In regression and curve fitting, you can add additional, often spurious parameters, and get a closer fit. A better fit does not mean you have a better model, it usually means the opposite, that you've overfitted the model, and that it's completely useless for forecasting and predictive purposes. This is why in machine learning, researchers are careful to separate training and testing data. This is just physicists roasting each other over the same issue.
I would expect to be able to get 100% (on the training data) on this task. Shouldn't any sequences of election victories be easily represented with multiple sin functions?
I feel like the message I'm supposed to take from this demo is "Look how good TuringBot is!
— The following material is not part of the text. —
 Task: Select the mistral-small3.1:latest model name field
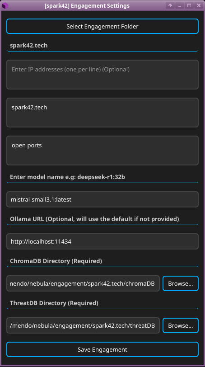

They can automatically find a function to match this data!" But the actual message I'm getting is "Symbolic regression is too hard for TuringBot!"
This is a Pareto optimization with a limit on the size of the formulas. Sure, with a formula of arbitrary size you can fit anything with 100% accuracy, but the task is much harder if what you are looking for are short models.
This commits the same fallacy that exists all over the place for time series data. This bites almost anybody who tries using time series methods for predicting equities returns.
Since you have a literal dependency between one data point and the next, you can't train your model using randomized data. So the default that people jump to is to segment their data with earlier data being the training set, and later data being the test set.
If your data is the result of a very well understood and controlled process, this works fabulously (see ARIMA and variants). But the more that the data relies on significant noise, whether that is pure randomness or Brownian motion (very likely the case with elections), that methodology breaks down spectacularly. All you end up doing is overfitting to your test set instead of your training set.
>Since you have a literal dependency between one data point and the next, you can't train your model using randomized data
This is why the train/test split was not randomized, but sequential.
This is an out of sample result. 4 formulas were compared. Sure it may be an overfit, as any machine learning model can be, but the procedure that was used to generate this formula cannot be so easily dismissed.
As a rule of thumb, you cannot. I have tried to fit the Mona Lisa with the software (brighness as a function of x and y) and could not find anything. It performs poorly when no structure exists.
Maybe the other commenters tearing into this are on a higher plane of irony from me, but I want to point out that I'm 99% sure the article is meant as a joke.
Well, I really hope so. It doesn’t really read as a joke, but on the other hand, they’re bringing their impressive software to bear to attempt to predict 25 bits of data, and can’t even do that very well. So I hope so.
One can fit an elephant with four free parameters. That's the story of these curve fitting exercises.